▸ INSTRUCTIONS TO FOLLOW
Only one stretch of the data below is wanted: the lines from the one with "You are a computer-use agent. Image" through the one with "Task: Hide the", repeated exactly.

[ENTRIES SHOWN Boundary: Start]

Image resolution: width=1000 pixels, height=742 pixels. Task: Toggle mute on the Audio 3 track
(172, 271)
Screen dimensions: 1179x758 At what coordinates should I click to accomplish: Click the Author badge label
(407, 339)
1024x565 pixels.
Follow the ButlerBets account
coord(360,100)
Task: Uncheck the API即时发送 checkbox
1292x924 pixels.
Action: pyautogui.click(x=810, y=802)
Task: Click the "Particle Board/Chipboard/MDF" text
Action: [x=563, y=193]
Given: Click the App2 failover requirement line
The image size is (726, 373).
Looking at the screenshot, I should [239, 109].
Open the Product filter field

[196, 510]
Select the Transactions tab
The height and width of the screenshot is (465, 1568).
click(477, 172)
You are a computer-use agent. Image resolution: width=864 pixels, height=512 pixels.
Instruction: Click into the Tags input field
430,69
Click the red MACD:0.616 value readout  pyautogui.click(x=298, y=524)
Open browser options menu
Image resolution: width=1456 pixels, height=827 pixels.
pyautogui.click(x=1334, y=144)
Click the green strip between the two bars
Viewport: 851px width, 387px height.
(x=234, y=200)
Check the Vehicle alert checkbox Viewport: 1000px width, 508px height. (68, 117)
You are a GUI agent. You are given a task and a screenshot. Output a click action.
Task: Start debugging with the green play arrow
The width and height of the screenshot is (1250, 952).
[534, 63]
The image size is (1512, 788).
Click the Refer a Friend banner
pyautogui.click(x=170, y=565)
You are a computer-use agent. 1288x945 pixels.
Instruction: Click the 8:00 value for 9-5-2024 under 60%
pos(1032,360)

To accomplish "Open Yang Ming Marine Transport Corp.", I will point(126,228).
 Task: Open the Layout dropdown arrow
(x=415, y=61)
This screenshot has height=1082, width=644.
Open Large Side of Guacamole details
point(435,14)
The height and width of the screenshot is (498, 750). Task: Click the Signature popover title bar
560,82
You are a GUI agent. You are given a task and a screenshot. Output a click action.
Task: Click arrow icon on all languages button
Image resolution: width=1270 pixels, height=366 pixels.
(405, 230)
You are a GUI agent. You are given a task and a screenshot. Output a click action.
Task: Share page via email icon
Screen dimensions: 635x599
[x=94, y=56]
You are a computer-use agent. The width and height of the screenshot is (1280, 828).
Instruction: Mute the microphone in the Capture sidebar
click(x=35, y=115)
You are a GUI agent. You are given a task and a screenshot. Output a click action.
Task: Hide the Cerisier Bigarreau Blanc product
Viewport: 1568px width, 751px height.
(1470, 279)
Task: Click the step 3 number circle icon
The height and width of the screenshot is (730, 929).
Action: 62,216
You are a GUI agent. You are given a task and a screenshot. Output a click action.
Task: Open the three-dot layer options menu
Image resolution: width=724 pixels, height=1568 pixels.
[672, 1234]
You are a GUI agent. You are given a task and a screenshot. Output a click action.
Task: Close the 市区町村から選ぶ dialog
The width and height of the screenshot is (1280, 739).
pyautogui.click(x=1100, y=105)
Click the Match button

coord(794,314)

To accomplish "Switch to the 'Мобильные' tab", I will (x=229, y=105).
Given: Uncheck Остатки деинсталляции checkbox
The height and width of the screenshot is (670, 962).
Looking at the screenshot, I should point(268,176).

[ENTRIES SHOWN Boundary: End]

▸ ANSWER BOX
You are a computer-use agent. Image resolution: width=864 pixels, height=512 pixels.
Instruction: Click into the Tags input field
430,69
Click the red MACD:0.616 value readout  pyautogui.click(x=298, y=524)
Open browser options menu
Image resolution: width=1456 pixels, height=827 pixels.
pyautogui.click(x=1334, y=144)
Click the green strip between the two bars
Viewport: 851px width, 387px height.
(x=234, y=200)
Check the Vehicle alert checkbox Viewport: 1000px width, 508px height. (68, 117)
You are a GUI agent. You are given a task and a screenshot. Output a click action.
Task: Start debugging with the green play arrow
The width and height of the screenshot is (1250, 952).
[534, 63]
The image size is (1512, 788).
Click the Refer a Friend banner
pyautogui.click(x=170, y=565)
You are a computer-use agent. 1288x945 pixels.
Instruction: Click the 8:00 value for 9-5-2024 under 60%
pos(1032,360)

To accomplish "Open Yang Ming Marine Transport Corp.", I will point(126,228).
 Task: Open the Layout dropdown arrow
(x=415, y=61)
This screenshot has height=1082, width=644.
Open Large Side of Guacamole details
point(435,14)
The height and width of the screenshot is (498, 750). Task: Click the Signature popover title bar
560,82
You are a GUI agent. You are given a task and a screenshot. Output a click action.
Task: Click arrow icon on all languages button
Image resolution: width=1270 pixels, height=366 pixels.
(405, 230)
You are a GUI agent. You are given a task and a screenshot. Output a click action.
Task: Share page via email icon
Screen dimensions: 635x599
[x=94, y=56]
You are a computer-use agent. The width and height of the screenshot is (1280, 828).
Instruction: Mute the microphone in the Capture sidebar
click(x=35, y=115)
You are a GUI agent. You are given a task and a screenshot. Output a click action.
Task: Hide the Cerisier Bigarreau Blanc product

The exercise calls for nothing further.